Perfekte Fälschung

Käufer eines gestohlenen Autos wird ausnahmsweise zum Eigentümer

onlineurteile.de - Bei seiner Suche nach einem Lieferwagen stieß der Mann im Internet auf einen gut erhaltenen Ford Transit. Der Verkäufer legte ihm beim Treffen den Kfz-Brief vor. Darin war er allerdings nicht als Halter eingetragen. Das erklärte der Verkäufer so: Er habe den Wagen zusammen mit anderen als Schnäppchen aus einer Insolvenzmasse erstanden, nur um ihn sofort weiterzuverkaufen. Da der Verkäufer zusätzlich zum Kfz-Brief noch den Kaufvertrag mit dem Vorbesitzer, einer Firma R., und die Abmeldebescheinigung dabei hatte, war der Käufer beruhigt.

11.900 Euro zahlte er für den Wagen und meldete ihn einige Tage später problemlos an. Erst nach ein paar Monaten meldete sich die Kripo bei ihm: Die Firma R. sei nur zu dem Zweck gegründet worden, Fahrzeuge von Herstellern oder Händlern zu leasen und dann zu unterschlagen, d.h. heimlich zu verkaufen. Der Käufer sei also Betrügern in die Hände gefallen. Der Kfz-Brief sei gefälscht, das Formular in einer Zulassungsstelle mit Stempel gestohlen worden. Deshalb sei die Fälschung nicht einmal bei der Zulassungsstelle aufgefallen. Der Original-Kfz-Brief befinde sich noch beim Autohersteller, dem richtigen Eigentümer. Den wollte sich der Käufer nun holen.

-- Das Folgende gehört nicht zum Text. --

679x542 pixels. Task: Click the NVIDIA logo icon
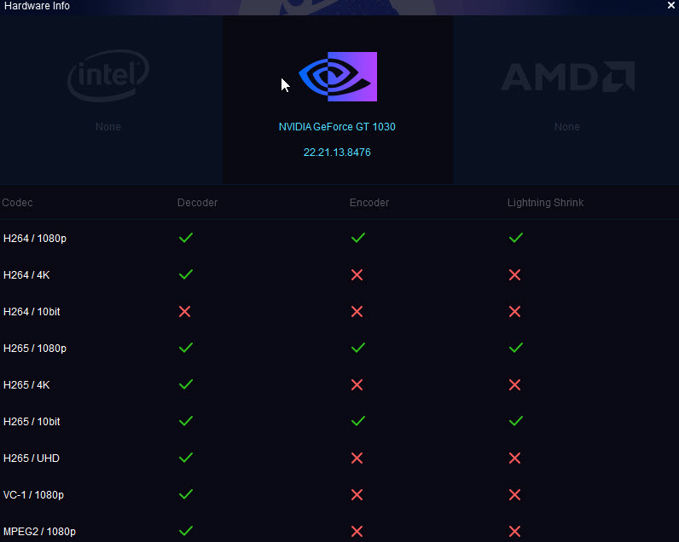click(x=338, y=77)
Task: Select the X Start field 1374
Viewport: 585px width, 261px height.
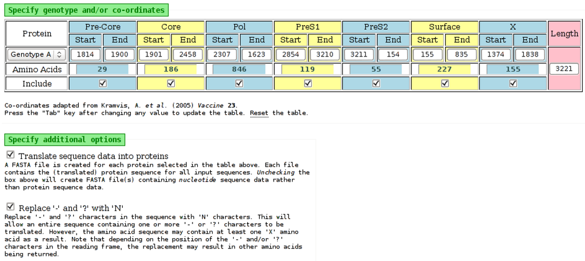Action: pyautogui.click(x=496, y=54)
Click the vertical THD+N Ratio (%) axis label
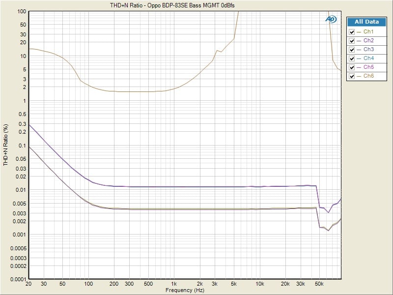 6,144
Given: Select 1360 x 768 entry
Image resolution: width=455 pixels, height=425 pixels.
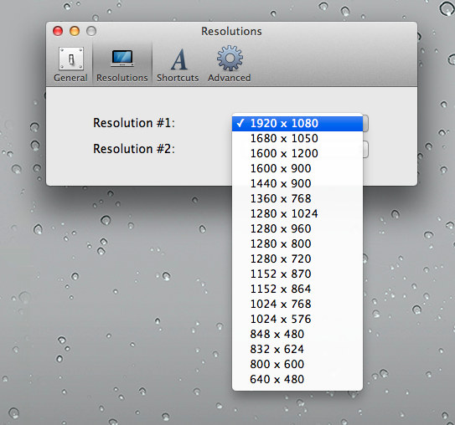Looking at the screenshot, I should (297, 199).
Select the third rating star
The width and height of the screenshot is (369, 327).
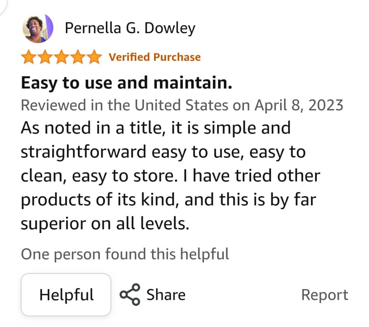pyautogui.click(x=62, y=57)
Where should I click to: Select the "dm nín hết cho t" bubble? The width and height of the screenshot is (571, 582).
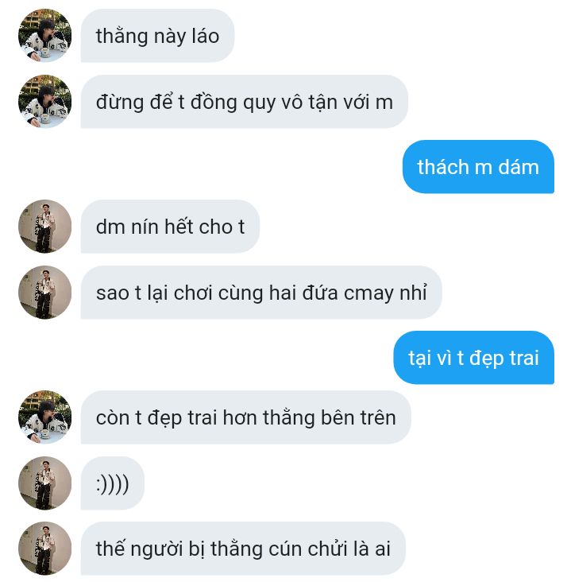[x=170, y=227]
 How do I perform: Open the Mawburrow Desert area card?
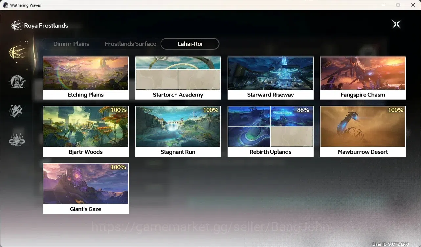point(363,131)
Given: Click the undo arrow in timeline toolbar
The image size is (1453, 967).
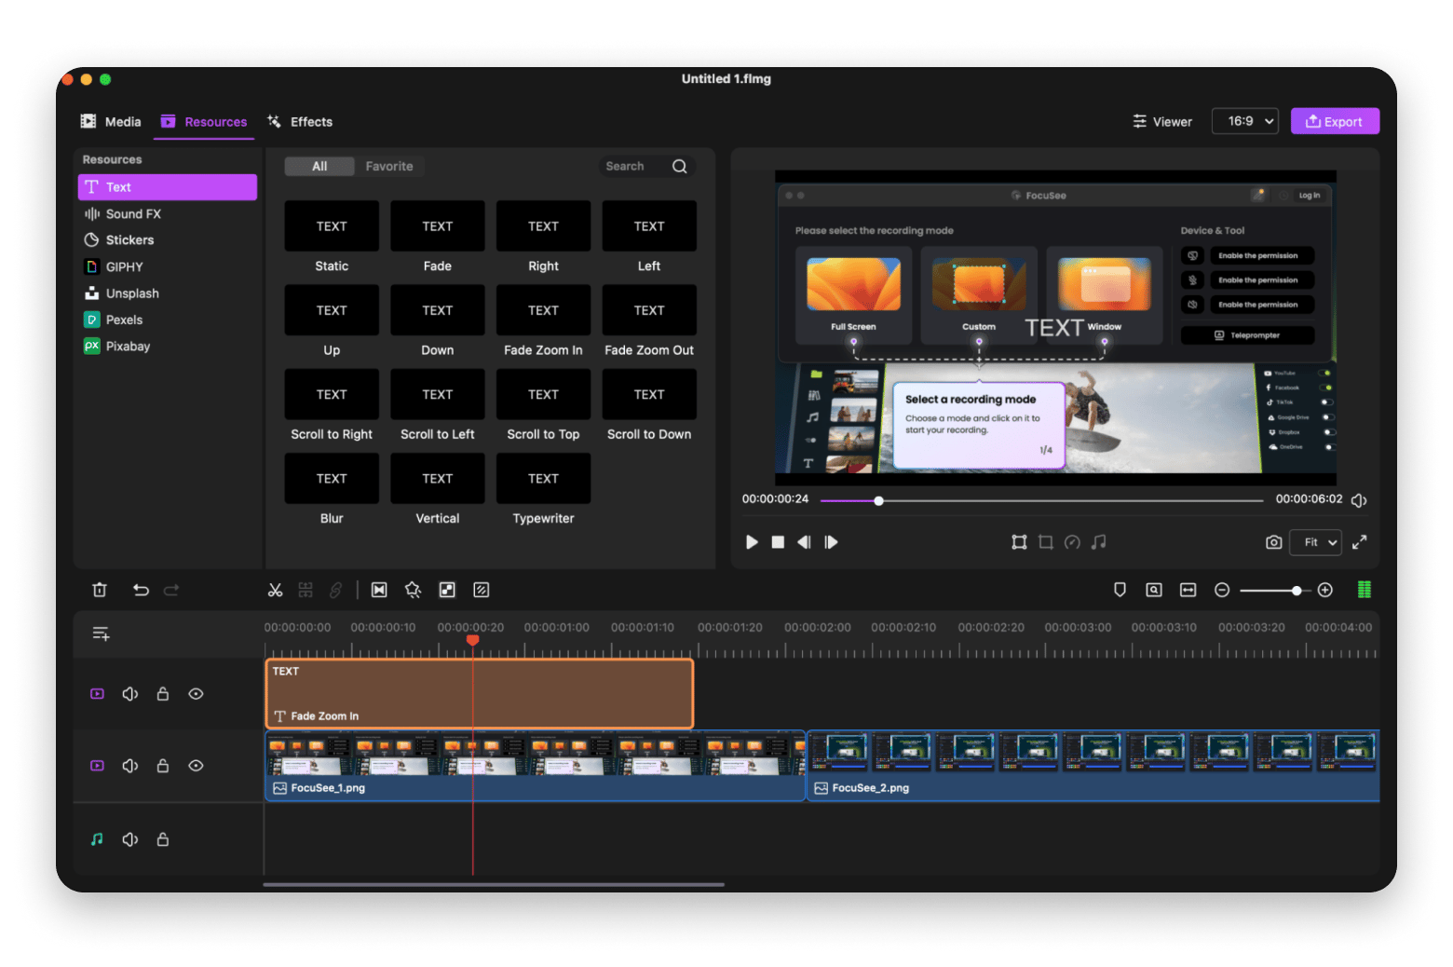Looking at the screenshot, I should tap(141, 590).
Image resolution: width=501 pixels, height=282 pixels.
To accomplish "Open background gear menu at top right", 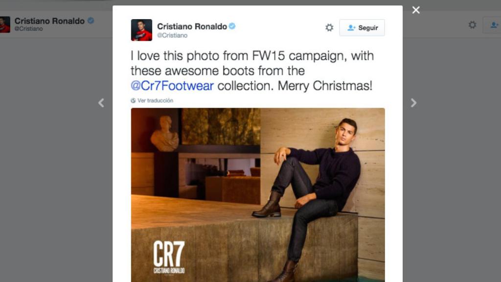I will pyautogui.click(x=472, y=24).
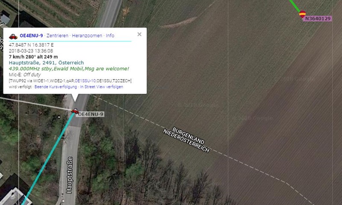Open the OE4ENU-9 callsign link in the popup

click(31, 36)
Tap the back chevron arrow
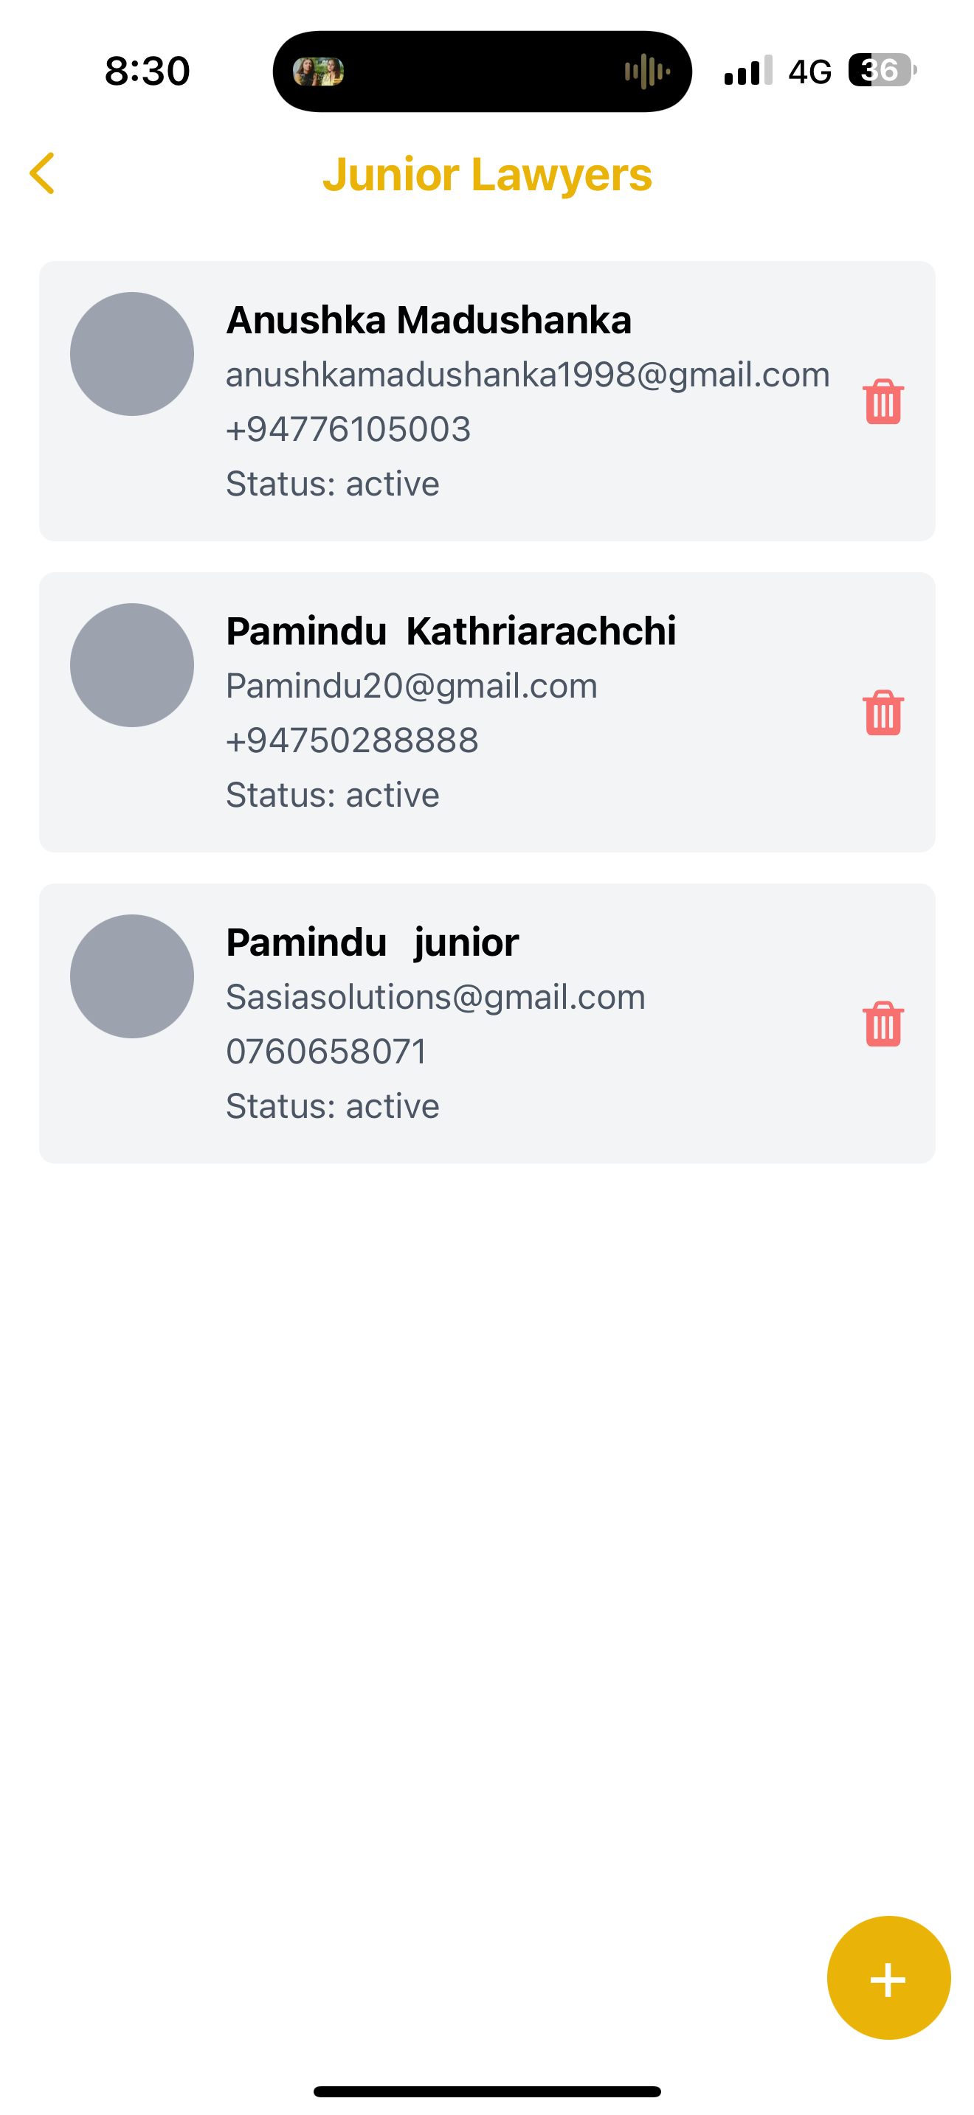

Der Autohersteller muss den Original-Kfz-Brief übergeben, entschied das Landgericht Mönchengladbach (2 O 36/05). Denn der Käufer habe den Wagen "gutgläubig" erworben (d.h. im Vertrauen darauf, dass der Verkäufer auch der Eigentümer ist). In der Regel sei es zwar verdächtig, wenn ein Autoverkäufer nicht selbst als letzter Halter im Kfz-Brief eingetragen sei. Dann müsse der Käufer nachforschen, alles andere wäre fahrlässig.

Im konkreten Fall habe der Verkäufer jedoch so viele, z.T. amtliche Dokumente vorgelegt, dass der Käufer nicht unbedingt stutzig werden musste. Außerdem hätten Nachforschungen nichts gebracht, weil der eingetragene Vorbesitzer, die Firma R., mit dem Verkäufer unter einer Decke steckte. Auch eine Rückfrage bei der Polizei hätte nicht weit geführt, denn der Wagen sei nie als gestohlen gemeldet worden. Der Käufer habe unmöglich feststellen können, dass der Verkäufer nicht zum Verkauf berechtigt war.